DRUNet (color) — ncnn port

ncnn-compatible weights for DRUNet, the plug-and-play color denoiser from cszn/DPIR (Zhang et al., Plug-and-Play Image Restoration with Deep Denoiser Prior, IEEE TPAMI 2021). One model handles every noise level σ ∈ [0, 50] because the noise level is passed in as a 4th input channel — no per-σ retraining needed.

Converted from the official PyTorch checkpoint published at deepinv/drunet.
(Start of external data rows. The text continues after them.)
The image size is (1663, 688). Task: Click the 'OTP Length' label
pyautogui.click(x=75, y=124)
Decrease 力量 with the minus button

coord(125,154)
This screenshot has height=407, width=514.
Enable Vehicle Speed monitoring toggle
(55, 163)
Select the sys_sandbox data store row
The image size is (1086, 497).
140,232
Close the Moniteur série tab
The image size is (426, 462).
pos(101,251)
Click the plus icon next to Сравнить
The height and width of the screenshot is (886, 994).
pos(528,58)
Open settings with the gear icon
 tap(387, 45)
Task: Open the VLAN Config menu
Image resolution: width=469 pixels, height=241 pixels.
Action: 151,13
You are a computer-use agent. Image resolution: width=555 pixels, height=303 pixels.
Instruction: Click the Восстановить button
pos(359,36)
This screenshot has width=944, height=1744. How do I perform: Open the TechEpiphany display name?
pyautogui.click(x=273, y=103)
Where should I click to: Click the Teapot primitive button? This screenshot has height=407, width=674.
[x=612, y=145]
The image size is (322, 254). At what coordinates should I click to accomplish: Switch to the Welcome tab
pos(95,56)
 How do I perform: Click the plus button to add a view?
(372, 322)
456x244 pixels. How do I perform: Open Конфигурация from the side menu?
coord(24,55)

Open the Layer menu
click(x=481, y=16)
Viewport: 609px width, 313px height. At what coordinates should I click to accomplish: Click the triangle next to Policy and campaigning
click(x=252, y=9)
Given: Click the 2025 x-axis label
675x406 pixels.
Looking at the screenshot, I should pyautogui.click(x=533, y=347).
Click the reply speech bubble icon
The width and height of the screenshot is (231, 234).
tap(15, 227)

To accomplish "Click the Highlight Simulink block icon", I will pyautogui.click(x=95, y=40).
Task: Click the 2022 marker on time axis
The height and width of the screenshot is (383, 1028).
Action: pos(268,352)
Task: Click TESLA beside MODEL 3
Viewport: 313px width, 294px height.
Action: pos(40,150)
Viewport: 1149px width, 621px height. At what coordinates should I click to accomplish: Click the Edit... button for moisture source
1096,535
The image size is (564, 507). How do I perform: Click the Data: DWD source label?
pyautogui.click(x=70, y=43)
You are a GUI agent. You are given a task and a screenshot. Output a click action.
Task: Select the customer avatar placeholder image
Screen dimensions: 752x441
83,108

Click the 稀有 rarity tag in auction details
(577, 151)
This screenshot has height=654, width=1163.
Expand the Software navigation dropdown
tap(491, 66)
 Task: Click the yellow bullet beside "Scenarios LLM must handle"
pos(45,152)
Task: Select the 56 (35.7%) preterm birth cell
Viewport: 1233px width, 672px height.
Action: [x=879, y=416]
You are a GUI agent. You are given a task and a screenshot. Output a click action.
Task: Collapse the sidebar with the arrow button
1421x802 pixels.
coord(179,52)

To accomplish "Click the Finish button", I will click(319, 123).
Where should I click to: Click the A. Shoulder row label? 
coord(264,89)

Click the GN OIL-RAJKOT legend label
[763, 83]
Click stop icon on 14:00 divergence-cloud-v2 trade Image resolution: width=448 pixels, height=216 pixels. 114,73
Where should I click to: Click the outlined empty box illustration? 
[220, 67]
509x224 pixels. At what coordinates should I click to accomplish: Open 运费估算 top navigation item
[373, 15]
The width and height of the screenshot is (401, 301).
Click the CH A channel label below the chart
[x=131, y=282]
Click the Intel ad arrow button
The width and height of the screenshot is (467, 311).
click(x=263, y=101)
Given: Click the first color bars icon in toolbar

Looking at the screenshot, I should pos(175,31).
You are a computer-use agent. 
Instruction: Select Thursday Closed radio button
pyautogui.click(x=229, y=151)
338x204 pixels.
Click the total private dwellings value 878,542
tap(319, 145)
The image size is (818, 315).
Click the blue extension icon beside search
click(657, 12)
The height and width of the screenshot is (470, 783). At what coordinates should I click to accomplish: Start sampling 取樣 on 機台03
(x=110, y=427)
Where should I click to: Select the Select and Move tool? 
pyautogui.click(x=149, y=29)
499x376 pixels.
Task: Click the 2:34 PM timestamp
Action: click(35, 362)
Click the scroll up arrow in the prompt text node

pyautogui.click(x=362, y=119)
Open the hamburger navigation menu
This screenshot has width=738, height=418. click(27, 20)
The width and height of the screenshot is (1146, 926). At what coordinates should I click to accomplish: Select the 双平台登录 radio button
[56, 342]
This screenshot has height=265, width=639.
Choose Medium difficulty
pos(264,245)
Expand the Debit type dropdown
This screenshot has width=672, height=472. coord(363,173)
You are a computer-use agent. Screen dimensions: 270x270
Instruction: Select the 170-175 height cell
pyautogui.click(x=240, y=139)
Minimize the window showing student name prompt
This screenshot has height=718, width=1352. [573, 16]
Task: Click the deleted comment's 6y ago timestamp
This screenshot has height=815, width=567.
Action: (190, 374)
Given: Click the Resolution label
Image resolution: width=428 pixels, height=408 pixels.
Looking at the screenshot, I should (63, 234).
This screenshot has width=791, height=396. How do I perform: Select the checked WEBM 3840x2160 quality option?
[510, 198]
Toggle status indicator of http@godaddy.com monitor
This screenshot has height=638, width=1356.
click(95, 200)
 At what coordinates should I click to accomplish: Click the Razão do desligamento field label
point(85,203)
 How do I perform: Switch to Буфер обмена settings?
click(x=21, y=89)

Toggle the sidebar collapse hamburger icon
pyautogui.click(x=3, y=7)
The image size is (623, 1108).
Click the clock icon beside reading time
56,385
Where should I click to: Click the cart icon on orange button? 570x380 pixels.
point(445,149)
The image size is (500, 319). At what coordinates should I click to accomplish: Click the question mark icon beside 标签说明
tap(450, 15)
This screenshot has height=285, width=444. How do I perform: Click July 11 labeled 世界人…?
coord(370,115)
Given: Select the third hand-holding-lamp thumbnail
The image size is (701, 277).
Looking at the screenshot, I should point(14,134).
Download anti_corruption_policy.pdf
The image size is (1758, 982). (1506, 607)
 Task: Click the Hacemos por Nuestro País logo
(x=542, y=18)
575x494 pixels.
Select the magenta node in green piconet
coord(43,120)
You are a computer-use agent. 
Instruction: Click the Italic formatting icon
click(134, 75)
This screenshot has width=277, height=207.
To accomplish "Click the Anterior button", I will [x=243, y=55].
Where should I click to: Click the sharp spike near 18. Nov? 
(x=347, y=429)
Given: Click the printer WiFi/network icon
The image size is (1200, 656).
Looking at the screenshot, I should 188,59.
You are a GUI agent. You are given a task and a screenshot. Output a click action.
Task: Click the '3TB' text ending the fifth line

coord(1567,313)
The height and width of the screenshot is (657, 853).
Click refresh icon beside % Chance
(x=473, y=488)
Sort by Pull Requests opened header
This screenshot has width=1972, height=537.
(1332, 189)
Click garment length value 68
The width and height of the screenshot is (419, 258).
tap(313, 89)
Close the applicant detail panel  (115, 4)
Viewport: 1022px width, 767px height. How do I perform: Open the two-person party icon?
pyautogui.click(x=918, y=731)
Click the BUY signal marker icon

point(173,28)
To my knowledge no other ncnn port of DRUNet existed on the Hub — uploading so the next person doesn't have to spend the hour I did re-running pnnx.

Files

File	Size	Purpose
`drunet_color.ncnn.param`	~11 KB	Network topology (text format, 125 layers)
`drunet_color.ncnn.bin`	~65 MB	fp16-quantized weights

The fp16 quantization halves the on-disk footprint vs the original 130 MB fp32 .pth; visually-perceptible differences vs fp32 are within noise on a real image at σ ≤ 50.

Usage (ncnn C++)

#include "net.h"

ncnn::Net net;
net.opt.use_vulkan_compute = true;   // ~5× faster than CPU on a real GPU
net.load_param("drunet_color.ncnn.param");
net.load_model("drunet_color.ncnn.bin");

// Input layout: 4-channel float, (1, 4, H, W)
//   ch0..2 = RGB normalized to [0, 1]
//   ch3    = σ/255 broadcast as a constant plane
// H and W must be multiples of 8 (4 downscale stages in the UNet).
// Pad with cv::BORDER_REPLICATE and crop the result back.

ncnn::Mat in(W, H, 4);
// ...fill RGB and σ plane...

ncnn::Extractor ex = net.create_extractor();
ex.input("in0", in);
ncnn::Mat out;
ex.extract("out0", out);  // 3-channel float RGB in [0, 1]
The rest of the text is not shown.